Jane: Those are called living benefits. Some of them are called guaranteed minimum income benefits. But yes, you start with a variable annuity which is your investment, and on top of it you put this income rider. So that looks really good, because you’ve got this income for life. Now these were actually pretty good before the financial collapse because the insurance companies were giving you 6, 7 and even in some cases 8% on those. That was a pretty good deal. Since then, they’ve raised the price, they’ve lowered the returns, so now you’re getting maybe 5%. And again, 5% is 5% of your own money back every year once you start annuitizing. It’s not a 5% return on your investment. I think that these annuities are currently not priced well enough. I think if you buy that kind of annuity hoping to get a higher investment return, you probably won’t. You will get this fixed income for the rest of your life whenever you start it. If you are happy with that as a fixed income for which you are paying a high fee, I might add, then that’s fine. But you shouldn’t go into these things expecting to have a higher investment return. The fees are too high. You can’t make that work.

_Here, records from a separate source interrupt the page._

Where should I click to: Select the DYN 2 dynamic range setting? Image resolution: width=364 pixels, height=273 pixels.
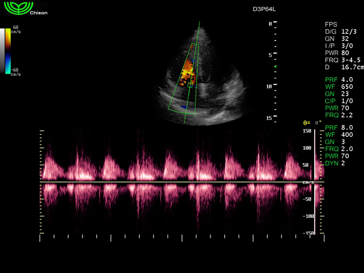coord(335,163)

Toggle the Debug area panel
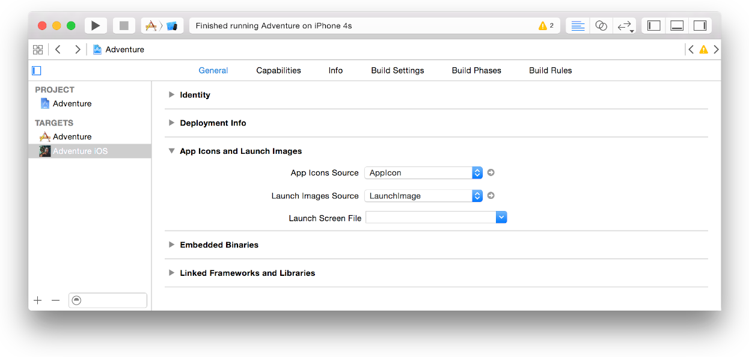[x=677, y=26]
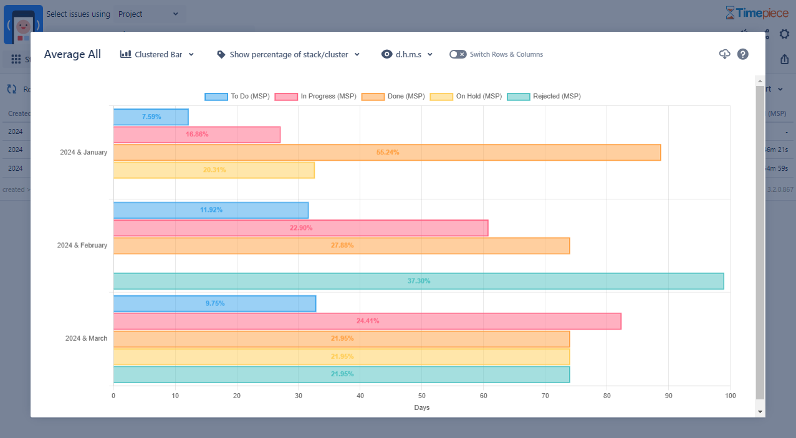The width and height of the screenshot is (796, 438).
Task: Click the bar chart icon beside Clustered Bar
Action: click(x=125, y=54)
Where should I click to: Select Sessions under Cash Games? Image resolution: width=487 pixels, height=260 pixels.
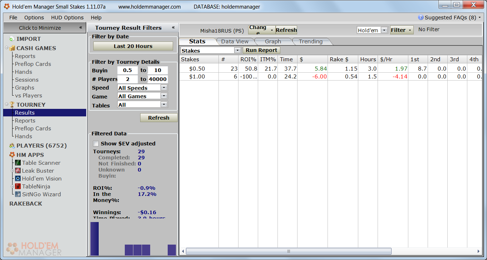[x=26, y=80]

Jason Parker: That’s a great point. When it comes to fees, what is a reasonable expectation? I mean obviously there’s always going to be fees involved for people. When does it become excessive? When is a fee too high?
Jane: Well, if we’re talking about getting planning advice, I would probably say 1% would be my top, and less if you have a lot more money. If you’re talking about mutual funds, well, you could buy, if you have $250,000, you could buy mutual funds with fees of 2% and then you would be paying $5,000 a year for those. On the other hand, if you bought VanGuard low cost index funds you would be paying 0.2 and you would pay $60 a year. Now you think well, do I want to pay $5,000 a year for my funds or do I want to pay $60 a year for my funds? That is a pretty clear answer to me. I’m a huge believer in low cost index funds simply because the one thing that you can correlate with better performance is lower costs.

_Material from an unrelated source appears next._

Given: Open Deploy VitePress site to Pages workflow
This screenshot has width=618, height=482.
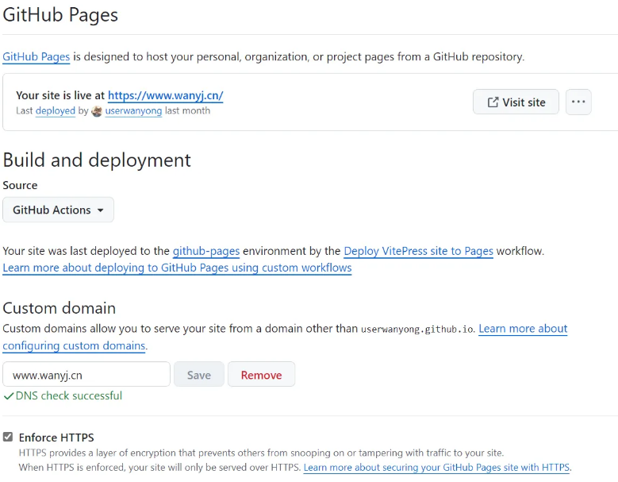Looking at the screenshot, I should point(418,251).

Jason Parker: That’s great. That’s a great point. Jane, I can’t tell you how much we enjoy having you as a guest on the program, because you just, you’ve got a great reputation out there. You let people, you’re trusted, you let people know exactly how it is. I know Jane Bryant Quinn dot com is a place where you’re adding value all the time. Tell us about this new thing that you started, The Daily Voice. What are you doing there?
Jane: Well, this is a little different, of course, but as you and I and every journalist in America knows, print is going out of style. Young people do not read news on paper, they read news on their devices, whatever the device is. So when you’re trying to bring news to people say up to 40, 45, you know they’re not reading the papers and the magazines. They are getting their news on line. The local newspapers are going out of business right and left. My husband and I, my husband is a publisher and spent his life in community news, we started a online community news. Right now we’re in two counties around New York City. This is a new venture. We’re going to communities that have not had a local newspaper in years or lost their papers or whose papers are down to just 2% of nothing once a week, and we feel very strongly that a community needs to know what’s going on. You want to know what’s going on in town. So we are doing this online because that’s where all news is going to be in the future.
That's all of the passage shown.